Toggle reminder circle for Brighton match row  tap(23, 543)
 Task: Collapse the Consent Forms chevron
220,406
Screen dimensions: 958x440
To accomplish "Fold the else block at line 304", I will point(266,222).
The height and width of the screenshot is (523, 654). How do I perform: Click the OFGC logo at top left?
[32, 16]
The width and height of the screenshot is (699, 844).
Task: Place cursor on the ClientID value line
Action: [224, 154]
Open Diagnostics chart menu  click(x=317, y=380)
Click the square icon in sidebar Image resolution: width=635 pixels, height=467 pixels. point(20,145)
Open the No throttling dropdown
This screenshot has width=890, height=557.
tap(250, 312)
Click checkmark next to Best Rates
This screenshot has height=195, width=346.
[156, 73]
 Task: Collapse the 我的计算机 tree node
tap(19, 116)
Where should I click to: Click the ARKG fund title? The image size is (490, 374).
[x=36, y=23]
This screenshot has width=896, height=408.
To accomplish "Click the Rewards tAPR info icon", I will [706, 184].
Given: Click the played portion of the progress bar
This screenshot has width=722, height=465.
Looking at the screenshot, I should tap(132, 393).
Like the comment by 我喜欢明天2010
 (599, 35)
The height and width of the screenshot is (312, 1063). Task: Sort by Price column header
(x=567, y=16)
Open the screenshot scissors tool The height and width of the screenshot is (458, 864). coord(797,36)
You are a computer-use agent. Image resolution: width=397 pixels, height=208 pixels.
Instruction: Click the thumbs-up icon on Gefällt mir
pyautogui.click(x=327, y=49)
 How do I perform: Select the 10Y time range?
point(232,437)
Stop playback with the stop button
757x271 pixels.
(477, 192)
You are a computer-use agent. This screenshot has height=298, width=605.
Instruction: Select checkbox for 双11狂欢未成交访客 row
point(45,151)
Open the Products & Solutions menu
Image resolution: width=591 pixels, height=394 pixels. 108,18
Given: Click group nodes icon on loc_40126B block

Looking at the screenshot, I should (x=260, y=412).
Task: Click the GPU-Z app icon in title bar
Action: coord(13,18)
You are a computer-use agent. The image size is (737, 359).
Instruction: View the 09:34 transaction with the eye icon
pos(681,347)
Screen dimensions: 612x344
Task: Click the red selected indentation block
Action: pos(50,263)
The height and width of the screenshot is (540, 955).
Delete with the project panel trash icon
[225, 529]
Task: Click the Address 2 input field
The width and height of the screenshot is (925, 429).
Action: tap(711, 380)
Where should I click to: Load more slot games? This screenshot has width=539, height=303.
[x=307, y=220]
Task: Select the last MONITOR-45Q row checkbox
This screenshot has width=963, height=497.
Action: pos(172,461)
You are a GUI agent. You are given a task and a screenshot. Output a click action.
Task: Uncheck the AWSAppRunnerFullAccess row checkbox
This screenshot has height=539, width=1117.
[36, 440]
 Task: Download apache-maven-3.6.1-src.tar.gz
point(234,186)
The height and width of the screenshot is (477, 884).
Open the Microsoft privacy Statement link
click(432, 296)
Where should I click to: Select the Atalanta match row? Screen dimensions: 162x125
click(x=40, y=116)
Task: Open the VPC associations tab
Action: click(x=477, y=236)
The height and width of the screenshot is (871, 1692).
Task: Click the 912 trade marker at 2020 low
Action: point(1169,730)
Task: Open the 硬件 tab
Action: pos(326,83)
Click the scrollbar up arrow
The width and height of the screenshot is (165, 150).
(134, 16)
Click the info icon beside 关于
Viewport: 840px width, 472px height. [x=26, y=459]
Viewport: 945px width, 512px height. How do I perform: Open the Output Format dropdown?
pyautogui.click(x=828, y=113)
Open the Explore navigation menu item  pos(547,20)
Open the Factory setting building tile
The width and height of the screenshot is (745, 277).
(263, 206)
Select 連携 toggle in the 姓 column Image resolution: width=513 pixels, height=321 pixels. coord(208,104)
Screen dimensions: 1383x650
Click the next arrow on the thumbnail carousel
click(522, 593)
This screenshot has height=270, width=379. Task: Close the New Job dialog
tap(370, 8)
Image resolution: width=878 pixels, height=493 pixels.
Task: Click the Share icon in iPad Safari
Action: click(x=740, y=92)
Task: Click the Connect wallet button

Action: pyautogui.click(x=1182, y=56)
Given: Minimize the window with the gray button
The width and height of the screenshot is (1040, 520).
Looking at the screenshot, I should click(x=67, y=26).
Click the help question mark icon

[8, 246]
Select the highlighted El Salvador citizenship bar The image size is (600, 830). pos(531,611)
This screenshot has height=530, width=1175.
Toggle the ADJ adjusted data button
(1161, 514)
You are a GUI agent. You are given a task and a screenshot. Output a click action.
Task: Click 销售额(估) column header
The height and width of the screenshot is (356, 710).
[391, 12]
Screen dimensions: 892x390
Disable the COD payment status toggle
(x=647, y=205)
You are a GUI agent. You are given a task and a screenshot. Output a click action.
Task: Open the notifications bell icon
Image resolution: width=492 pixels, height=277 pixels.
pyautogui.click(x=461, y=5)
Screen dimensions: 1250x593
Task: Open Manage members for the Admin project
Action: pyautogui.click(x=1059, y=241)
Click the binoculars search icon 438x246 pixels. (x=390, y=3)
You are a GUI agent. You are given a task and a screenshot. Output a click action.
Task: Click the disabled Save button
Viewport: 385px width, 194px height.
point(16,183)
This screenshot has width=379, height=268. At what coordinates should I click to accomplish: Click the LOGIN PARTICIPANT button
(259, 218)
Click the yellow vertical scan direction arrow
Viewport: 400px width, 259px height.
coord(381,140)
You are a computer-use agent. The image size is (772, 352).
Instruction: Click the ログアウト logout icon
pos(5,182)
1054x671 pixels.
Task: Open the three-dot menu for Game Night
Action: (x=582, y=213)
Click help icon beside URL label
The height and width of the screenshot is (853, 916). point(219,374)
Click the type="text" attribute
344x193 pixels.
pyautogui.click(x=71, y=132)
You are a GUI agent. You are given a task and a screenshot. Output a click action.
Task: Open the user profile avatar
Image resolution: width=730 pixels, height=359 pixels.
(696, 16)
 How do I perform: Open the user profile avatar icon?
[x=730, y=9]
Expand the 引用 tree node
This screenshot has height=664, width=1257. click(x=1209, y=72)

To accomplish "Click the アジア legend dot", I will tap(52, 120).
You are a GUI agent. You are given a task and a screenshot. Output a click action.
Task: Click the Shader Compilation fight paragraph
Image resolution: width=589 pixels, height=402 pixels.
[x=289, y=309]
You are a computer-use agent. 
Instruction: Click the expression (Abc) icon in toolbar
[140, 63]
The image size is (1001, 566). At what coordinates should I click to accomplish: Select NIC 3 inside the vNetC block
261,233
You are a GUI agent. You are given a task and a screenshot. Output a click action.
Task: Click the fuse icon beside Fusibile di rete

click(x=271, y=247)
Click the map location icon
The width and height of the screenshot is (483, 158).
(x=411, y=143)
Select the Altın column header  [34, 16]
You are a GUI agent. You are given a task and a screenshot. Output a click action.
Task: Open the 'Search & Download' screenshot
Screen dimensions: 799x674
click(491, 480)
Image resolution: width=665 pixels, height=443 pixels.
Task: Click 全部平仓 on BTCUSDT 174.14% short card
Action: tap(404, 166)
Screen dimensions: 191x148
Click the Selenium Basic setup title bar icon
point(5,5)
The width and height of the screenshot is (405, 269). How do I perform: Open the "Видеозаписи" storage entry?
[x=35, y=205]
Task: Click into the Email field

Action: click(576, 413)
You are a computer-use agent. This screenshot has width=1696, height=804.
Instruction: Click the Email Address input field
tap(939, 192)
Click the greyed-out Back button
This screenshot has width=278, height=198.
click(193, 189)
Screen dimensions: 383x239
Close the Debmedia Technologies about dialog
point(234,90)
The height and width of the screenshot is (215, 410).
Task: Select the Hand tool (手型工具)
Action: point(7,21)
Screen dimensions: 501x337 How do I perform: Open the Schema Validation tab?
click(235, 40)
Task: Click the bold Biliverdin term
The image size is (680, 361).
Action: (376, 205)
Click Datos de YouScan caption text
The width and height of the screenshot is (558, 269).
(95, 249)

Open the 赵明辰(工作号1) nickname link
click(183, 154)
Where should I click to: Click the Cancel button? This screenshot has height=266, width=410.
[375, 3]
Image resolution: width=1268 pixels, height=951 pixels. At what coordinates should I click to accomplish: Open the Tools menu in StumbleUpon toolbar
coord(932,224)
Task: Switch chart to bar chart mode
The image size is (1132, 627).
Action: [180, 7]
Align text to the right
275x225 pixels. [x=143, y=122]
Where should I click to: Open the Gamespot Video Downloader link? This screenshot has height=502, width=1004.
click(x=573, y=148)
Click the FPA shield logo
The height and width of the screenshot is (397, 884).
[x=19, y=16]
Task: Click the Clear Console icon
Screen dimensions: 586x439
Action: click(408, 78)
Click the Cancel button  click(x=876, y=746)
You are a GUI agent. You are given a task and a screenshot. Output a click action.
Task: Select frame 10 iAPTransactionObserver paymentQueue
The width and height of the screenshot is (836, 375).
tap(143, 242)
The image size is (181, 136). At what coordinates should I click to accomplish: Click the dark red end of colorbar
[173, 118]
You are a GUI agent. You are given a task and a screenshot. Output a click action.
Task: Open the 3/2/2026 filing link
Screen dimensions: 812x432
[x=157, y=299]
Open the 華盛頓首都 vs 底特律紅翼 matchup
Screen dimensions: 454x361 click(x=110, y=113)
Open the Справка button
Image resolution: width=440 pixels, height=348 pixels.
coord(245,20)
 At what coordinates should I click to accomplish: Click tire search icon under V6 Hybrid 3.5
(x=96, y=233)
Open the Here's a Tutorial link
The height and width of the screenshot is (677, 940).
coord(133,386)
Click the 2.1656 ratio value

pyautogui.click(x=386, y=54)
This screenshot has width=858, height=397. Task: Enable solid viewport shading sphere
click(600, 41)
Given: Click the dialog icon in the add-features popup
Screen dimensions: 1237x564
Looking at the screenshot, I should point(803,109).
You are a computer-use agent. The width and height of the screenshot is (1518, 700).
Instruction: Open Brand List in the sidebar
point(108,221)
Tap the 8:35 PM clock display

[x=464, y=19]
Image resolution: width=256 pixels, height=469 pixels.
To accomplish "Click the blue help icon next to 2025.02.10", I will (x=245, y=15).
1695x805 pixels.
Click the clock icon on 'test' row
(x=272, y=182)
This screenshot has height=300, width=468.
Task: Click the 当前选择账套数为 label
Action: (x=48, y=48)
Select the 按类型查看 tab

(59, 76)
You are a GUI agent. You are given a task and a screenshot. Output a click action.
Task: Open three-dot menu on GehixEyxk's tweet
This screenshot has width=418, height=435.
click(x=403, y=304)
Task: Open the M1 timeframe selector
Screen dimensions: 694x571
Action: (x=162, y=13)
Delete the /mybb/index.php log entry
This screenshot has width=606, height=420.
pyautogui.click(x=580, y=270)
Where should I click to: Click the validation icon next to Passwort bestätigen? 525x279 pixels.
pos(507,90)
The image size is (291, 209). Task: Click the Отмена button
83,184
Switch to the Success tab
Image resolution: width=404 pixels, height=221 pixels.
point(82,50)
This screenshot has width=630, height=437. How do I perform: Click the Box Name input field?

● **WORK TO DO**
Copy out the entries word for word, from the first line down to and including the line that contains "will [706, 184].".

● **EXERCISE RESULT**
Toggle reminder circle for Brighton match row  tap(23, 543)
 Task: Collapse the Consent Forms chevron
220,406
Screen dimensions: 958x440
To accomplish "Fold the else block at line 304", I will point(266,222).
The height and width of the screenshot is (523, 654). How do I perform: Click the OFGC logo at top left?
[32, 16]
The width and height of the screenshot is (699, 844).
Task: Place cursor on the ClientID value line
Action: [224, 154]
Open Diagnostics chart menu  click(x=317, y=380)
Click the square icon in sidebar Image resolution: width=635 pixels, height=467 pixels. point(20,145)
Open the No throttling dropdown
This screenshot has width=890, height=557.
tap(250, 312)
Click checkmark next to Best Rates
This screenshot has height=195, width=346.
[156, 73]
 Task: Collapse the 我的计算机 tree node
tap(19, 116)
Where should I click to: Click the ARKG fund title? The image size is (490, 374).
[x=36, y=23]
This screenshot has width=896, height=408.
To accomplish "Click the Rewards tAPR info icon", I will [706, 184].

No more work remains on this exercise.